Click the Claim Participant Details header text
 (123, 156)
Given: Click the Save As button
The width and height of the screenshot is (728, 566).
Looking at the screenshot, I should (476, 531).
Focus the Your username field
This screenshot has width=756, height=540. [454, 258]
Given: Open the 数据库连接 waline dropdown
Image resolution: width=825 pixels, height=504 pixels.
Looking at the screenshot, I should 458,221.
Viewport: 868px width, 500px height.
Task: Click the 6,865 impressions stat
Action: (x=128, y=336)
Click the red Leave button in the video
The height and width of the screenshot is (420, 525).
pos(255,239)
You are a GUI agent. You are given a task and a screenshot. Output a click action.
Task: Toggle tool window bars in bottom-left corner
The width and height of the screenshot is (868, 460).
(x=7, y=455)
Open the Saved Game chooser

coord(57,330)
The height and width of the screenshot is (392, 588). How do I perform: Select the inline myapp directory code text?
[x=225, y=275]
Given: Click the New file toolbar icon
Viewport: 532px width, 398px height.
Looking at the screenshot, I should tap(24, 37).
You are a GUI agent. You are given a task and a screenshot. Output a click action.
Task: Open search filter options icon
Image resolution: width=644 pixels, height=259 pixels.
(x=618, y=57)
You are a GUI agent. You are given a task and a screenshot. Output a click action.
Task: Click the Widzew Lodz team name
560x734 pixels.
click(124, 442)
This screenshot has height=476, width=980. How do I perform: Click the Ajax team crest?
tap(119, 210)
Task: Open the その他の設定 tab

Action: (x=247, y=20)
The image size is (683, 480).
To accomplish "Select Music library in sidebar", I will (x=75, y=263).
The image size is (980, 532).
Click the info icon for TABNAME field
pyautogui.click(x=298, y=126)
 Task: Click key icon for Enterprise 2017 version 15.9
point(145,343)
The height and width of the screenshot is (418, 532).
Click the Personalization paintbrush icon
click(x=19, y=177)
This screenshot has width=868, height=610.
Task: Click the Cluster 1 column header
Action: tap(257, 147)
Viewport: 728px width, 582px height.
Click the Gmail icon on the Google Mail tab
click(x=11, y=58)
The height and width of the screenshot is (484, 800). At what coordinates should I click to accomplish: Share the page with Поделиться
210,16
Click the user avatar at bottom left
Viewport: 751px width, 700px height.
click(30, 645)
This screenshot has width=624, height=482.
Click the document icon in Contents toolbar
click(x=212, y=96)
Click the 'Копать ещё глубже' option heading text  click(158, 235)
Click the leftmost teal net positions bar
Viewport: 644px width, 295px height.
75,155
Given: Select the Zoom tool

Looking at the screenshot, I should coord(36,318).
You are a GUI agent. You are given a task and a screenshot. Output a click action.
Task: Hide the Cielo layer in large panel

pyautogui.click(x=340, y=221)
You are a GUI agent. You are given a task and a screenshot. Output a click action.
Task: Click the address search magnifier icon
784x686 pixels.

= = = = = = =

• Task to complete:
Using the listing above, show each line holding the string "search".

• Response for this exercise:
Task: Open search filter options icon
Task: Click the address search magnifier icon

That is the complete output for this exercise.